**CONSIGNE 1:** D'après le texte sur la lettre de Nichiren à la nonne séculière d'Ueno, combien d'enfants avait cette nonne ?
**CONSIGNE 2:** Recopiez à l'identique le passage du texte sur la lettre de Nichiren à la nonne séculière d'Ueno, depuis « Points de repère » jusqu'à « Matsuno Rokurō Saemon. » inclus.
**CONSIGNE 3:** Rédigez la suite du texte sur la lettre de Nichiren à la nonne séculière d'Ueno, à partir de l'endroit où il s'arrête.

**DOCUMENT SOURCE:**
----

Points de repère
Cette lettre a été envoyée du mont Minobu le onzième mois de la quatrième année de Kōan (1281), alors que Nichiren avait soixante ans. Elle s’adresse à la nonne séculière d’Ueno, la mère de Nanjō Tokimitsu, pour la remercier de ses offrandes à l’occasion de la commémoration de l’anniversaire de la mort de son père, le moine séculier Matsuno Rokurō Saemon.
Le mari de la nonne séculière d’Ueno était Nanjō Hyōe Shichirō, l’intendant du village d’Ueno, dans la province de Suruga. Son nom, Ueno, venait du village d’Ueno. Elle avait neuf enfants. L’un d’eux était Nanjō Tokimitsu.
Au début de cette lettre, Nichiren enseigne que, de même que le lotus produit simultanément fleurs et fruits, il est certain que tous ceux qui croient dans le Sūtra du Lotus atteindront la bouddhéité. Puis, en s’appuyant sur une histoire de la Chine ancienne, celle d’un père et de son fils, calligraphes renommés, appelés respectivement Wulong et Yilong, Nichiren assure la nonne séculière que, lorsqu’un fils ou une fille croient dans le Sūtra du Lotus, ses parents peuvent atteindre la bouddhéité. Selon cette histoire, Wulong tomba en enfer en raison de sa haine envers le Sūtra du Lotus, mais il fut finalement sauvé de la souffrance par le fait que son fils transcrivit les titres des huit volumes du Sūtra. Cette histoire figure dans le Sūtra du Lotus et ses traditions, une œuvre du moine de la dynastie des Tang, Sengxiang.
J’ai bien reçu les deux boisseaux de riz blanc et le sac d’ignames que vous m’avez fait parvenir et j’ai respectueusement récité Nam-myōhō-renge-kyō.

----

**DONNÉES FOURNIES:**

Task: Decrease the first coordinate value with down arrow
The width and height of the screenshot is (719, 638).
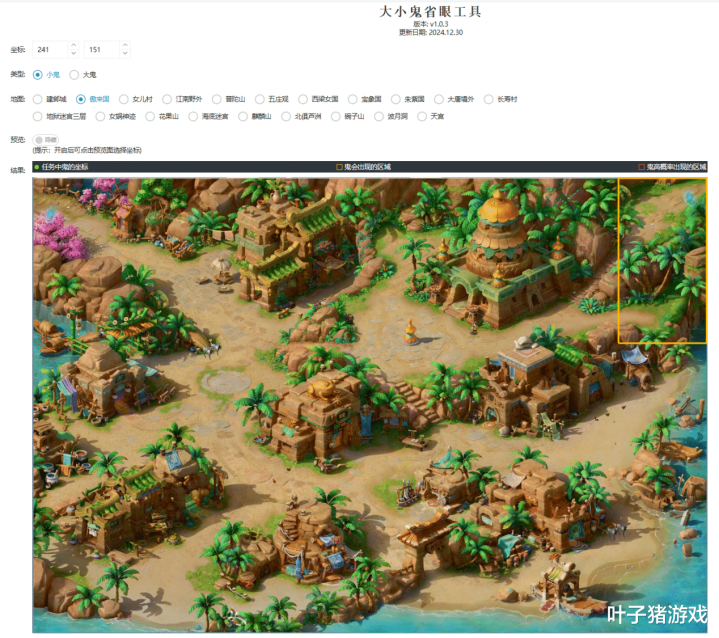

----

**RÉPONSE ATTENDUE 1:** Elle avait neuf enfants.

**RÉPONSE ATTENDUE 2:**
Points de repère
Cette lettre a été envoyée du mont Minobu le onzième mois de la quatrième année de Kōan (1281), alors que Nichiren avait soixante ans. Elle s’adresse à la nonne séculière d’Ueno, la mère de Nanjō Tokimitsu, pour la remercier de ses offrandes à l’occasion de la commémoration de l’anniversaire de la mort de son père, le moine séculier Matsuno Rokurō Saemon.

**RÉPONSE ATTENDUE 3:**
Myōhō-renge-kyō est comparé au lotus. La noble fleur de mandara dans le ciel et la fleur de cerisier dans le monde humain sont l’une et l’autre célébrées, mais le Bouddha ne choisit aucune des deux pour la comparer au Sūtra du Lotus. Parmi toutes les fleurs, c’est le lotus qu’il choisit pour symboliser ce Sūtra. En voici la raison. Certaines plantes fleurissent d’abord, puis donnent des fruits, tandis que, pour d’autres, les fruits apparaissent avant les fleurs. Certaines n’ont qu’une fleur mais donnent de nombreux fruits, d’autres ont de nombreuses fleurs mais ne donnent qu’un seul fruit, et d’autres encore donnent des fruits sans fleurir. Il existe donc toutes sortes de plantes, mais le lotus est la seule qui donne simultanément fleurs et fruits. Rien ne garantit que les autres sūtras apportent des bienfaits parce qu’ils enseignent que l’on doit d’abord planter des racines de bien et que ce n’est qu’ensuite que l’on pourra devenir bouddha. En ce qui concerne le Sūtra du Lotus, lorsque la main s’en 1106saisit, cette main devient immédiatement bouddha, et, quand on le récite, la bouche est elle-même un bouddha ; de la même façon, par exemple, la lune se reflète dans l’eau dès qu’elle apparaît derrière les montagnes, à l’est, ou l’écho accompagne le son. C’est pourquoi il est dit dans le Sūtra : « Quant à ceux qui entendent la Loi, aucun ne manquera d’atteindre la bouddhéité1. » Ce passage signifie que, s’il y a cent ou mille personnes qui gardent ce Sūtra, ces cent ou mille personnes sans la moindre exception deviendront bouddhas.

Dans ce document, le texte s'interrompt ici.